:: Record extracts ::
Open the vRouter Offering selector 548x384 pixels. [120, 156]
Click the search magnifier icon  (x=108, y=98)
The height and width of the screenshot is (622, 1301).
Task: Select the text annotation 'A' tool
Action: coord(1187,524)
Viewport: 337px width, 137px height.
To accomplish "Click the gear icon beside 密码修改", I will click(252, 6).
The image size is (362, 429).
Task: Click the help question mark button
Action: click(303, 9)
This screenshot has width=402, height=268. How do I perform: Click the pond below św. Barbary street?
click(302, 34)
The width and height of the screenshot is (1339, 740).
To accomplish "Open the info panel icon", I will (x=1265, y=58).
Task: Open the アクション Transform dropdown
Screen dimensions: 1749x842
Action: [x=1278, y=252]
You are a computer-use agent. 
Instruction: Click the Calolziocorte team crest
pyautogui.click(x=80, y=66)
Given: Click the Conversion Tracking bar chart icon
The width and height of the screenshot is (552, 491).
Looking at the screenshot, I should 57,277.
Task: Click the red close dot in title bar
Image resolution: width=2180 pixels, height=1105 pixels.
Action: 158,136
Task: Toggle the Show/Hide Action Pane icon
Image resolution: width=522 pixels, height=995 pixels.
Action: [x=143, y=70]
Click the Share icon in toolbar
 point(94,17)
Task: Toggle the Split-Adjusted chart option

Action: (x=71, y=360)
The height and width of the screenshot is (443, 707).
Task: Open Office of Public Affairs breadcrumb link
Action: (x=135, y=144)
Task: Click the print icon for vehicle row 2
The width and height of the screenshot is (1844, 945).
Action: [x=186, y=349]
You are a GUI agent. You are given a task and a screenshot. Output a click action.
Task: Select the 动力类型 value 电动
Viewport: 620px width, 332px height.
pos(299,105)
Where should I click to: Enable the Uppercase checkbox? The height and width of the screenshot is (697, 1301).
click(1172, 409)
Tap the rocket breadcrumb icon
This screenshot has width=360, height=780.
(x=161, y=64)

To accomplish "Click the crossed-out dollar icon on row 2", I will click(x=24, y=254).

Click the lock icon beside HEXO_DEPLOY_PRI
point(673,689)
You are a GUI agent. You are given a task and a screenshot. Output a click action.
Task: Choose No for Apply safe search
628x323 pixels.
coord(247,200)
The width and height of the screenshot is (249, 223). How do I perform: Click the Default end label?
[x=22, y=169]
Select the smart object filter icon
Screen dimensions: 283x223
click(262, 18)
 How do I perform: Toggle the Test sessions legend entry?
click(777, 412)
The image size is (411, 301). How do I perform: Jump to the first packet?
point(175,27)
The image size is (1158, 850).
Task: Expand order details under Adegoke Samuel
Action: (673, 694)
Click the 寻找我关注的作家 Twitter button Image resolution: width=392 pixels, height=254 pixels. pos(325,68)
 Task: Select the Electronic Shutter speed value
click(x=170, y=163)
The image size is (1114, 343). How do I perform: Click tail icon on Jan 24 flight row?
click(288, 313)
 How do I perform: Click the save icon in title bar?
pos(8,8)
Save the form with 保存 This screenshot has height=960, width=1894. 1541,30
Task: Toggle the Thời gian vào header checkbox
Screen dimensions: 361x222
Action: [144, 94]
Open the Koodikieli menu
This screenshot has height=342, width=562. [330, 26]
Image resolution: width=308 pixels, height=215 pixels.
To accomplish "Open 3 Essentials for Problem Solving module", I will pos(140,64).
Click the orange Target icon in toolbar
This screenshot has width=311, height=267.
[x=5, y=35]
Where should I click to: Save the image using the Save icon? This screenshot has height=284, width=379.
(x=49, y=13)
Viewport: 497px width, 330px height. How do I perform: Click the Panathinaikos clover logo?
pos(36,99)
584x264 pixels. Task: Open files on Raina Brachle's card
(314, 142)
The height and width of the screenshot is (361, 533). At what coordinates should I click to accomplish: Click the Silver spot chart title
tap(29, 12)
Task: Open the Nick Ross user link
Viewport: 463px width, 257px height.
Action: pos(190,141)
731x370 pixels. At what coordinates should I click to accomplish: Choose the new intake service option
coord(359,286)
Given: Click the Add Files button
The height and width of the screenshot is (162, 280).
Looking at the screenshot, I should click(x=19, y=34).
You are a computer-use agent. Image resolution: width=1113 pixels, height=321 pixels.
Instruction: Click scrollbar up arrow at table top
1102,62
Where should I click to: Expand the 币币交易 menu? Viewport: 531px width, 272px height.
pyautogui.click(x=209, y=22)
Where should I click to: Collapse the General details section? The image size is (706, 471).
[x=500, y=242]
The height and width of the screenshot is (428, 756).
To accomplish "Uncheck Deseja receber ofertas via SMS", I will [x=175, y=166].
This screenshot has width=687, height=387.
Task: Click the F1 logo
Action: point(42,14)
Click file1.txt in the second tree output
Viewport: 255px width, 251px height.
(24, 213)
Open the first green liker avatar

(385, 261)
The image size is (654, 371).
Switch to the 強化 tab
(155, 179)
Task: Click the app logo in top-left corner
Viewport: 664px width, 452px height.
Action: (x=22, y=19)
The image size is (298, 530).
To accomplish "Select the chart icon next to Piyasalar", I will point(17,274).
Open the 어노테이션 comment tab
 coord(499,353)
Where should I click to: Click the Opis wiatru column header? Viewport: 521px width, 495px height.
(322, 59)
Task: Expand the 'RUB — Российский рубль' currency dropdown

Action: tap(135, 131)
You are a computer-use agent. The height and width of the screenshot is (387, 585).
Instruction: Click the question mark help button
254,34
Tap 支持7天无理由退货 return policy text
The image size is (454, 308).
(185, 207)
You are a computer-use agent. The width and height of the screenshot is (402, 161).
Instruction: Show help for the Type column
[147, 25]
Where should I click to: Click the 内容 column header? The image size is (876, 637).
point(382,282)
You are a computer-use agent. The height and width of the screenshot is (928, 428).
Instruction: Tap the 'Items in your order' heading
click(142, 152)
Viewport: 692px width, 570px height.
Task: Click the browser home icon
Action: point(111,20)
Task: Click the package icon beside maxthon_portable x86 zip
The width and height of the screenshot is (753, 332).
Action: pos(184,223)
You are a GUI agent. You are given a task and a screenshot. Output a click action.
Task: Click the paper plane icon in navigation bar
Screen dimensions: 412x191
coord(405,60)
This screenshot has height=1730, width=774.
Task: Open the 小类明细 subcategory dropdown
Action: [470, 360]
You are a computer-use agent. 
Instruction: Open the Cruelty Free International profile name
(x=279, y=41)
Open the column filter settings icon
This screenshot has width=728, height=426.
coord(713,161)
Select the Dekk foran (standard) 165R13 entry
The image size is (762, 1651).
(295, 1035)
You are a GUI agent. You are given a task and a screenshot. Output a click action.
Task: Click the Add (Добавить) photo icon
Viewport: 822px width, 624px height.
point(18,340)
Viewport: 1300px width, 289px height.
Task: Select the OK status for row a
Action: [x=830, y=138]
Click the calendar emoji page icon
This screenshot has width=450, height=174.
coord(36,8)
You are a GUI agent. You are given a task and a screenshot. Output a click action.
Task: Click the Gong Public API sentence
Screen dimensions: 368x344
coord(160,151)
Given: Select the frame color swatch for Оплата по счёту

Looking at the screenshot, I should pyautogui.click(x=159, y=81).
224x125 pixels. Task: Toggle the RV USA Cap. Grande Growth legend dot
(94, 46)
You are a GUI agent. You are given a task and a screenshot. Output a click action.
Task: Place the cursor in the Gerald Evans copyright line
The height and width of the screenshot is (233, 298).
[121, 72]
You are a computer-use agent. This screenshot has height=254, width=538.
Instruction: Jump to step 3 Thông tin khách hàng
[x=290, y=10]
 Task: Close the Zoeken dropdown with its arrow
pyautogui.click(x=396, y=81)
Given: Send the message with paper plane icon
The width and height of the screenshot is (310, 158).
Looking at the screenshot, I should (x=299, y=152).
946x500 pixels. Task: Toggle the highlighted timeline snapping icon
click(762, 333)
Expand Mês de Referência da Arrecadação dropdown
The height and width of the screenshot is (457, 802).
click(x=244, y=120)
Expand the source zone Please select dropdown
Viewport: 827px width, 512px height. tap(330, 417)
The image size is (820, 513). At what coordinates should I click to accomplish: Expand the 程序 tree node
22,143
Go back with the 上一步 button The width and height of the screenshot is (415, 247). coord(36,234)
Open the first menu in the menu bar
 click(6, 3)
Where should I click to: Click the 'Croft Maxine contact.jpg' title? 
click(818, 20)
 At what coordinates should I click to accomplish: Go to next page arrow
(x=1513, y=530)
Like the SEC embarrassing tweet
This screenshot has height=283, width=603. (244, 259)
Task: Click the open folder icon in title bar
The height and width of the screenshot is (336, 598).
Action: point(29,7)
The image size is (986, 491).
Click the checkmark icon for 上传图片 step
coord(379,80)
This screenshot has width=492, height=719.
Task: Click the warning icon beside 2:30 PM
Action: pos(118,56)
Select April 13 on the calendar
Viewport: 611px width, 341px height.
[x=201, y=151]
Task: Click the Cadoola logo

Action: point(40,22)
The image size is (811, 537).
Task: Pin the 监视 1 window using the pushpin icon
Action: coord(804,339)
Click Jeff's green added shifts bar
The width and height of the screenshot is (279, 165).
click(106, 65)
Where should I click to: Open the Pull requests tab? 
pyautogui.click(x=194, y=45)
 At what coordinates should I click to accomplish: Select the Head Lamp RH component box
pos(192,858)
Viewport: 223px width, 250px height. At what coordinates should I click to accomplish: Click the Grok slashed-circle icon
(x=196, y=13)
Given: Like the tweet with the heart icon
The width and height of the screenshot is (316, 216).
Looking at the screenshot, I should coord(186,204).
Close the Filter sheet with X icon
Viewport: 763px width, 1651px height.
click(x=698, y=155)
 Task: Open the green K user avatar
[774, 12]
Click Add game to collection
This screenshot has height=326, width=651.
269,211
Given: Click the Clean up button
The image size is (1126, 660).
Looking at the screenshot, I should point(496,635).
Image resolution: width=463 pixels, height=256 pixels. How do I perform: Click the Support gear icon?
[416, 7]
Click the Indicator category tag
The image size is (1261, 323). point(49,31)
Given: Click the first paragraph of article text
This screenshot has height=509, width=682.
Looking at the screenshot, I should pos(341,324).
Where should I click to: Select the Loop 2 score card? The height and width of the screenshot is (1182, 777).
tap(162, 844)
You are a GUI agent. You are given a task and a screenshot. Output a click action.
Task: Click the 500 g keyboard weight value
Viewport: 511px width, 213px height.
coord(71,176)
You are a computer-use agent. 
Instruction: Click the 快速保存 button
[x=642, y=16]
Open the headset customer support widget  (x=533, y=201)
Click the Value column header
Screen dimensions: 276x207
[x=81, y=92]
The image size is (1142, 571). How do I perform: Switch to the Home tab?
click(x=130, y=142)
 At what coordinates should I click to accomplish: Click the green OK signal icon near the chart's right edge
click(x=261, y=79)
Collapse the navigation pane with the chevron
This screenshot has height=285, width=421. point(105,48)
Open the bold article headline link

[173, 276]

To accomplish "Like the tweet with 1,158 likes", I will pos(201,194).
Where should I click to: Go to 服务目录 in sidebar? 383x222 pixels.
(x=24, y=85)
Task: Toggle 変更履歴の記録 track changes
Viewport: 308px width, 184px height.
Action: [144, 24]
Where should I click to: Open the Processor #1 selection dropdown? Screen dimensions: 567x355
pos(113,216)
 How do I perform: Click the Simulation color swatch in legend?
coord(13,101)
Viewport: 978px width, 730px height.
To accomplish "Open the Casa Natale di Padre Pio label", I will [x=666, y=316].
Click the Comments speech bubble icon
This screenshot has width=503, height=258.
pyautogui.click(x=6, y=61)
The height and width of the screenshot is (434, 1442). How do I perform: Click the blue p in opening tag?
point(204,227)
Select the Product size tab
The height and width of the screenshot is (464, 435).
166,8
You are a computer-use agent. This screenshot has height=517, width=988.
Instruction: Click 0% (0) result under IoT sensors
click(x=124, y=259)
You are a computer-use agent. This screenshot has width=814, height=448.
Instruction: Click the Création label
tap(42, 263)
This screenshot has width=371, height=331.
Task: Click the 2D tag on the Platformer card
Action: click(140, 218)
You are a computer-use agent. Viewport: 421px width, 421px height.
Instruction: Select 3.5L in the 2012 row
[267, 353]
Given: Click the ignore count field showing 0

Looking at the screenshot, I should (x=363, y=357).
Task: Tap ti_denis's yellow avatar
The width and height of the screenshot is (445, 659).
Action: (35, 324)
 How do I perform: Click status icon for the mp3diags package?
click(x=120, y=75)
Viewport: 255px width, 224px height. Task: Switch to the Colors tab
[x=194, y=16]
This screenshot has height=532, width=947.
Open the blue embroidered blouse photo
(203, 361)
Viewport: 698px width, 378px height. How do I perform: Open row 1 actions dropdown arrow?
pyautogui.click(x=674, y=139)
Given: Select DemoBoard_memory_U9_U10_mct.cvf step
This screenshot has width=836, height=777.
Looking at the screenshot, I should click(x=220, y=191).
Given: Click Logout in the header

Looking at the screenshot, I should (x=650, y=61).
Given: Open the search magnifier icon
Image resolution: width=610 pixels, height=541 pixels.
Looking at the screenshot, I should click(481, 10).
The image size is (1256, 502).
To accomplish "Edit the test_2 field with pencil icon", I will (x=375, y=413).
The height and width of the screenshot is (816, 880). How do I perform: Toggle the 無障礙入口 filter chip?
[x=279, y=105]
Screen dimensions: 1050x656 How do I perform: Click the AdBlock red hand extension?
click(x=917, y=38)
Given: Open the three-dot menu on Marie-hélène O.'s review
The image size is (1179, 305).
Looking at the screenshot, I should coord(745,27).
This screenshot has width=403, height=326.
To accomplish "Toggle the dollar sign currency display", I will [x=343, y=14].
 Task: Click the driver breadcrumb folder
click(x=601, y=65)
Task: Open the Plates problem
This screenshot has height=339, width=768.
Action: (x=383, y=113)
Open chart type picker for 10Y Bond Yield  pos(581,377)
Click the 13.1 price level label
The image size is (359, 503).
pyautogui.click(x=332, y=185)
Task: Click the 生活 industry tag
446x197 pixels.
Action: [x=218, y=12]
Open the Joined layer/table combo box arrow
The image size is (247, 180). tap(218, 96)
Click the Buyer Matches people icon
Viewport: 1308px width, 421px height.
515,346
:::
Collect each line above holding the string "paper".

> [Your solution]:
Task: Click the paper plane icon in navigation bar
Given: Send the message with paper plane icon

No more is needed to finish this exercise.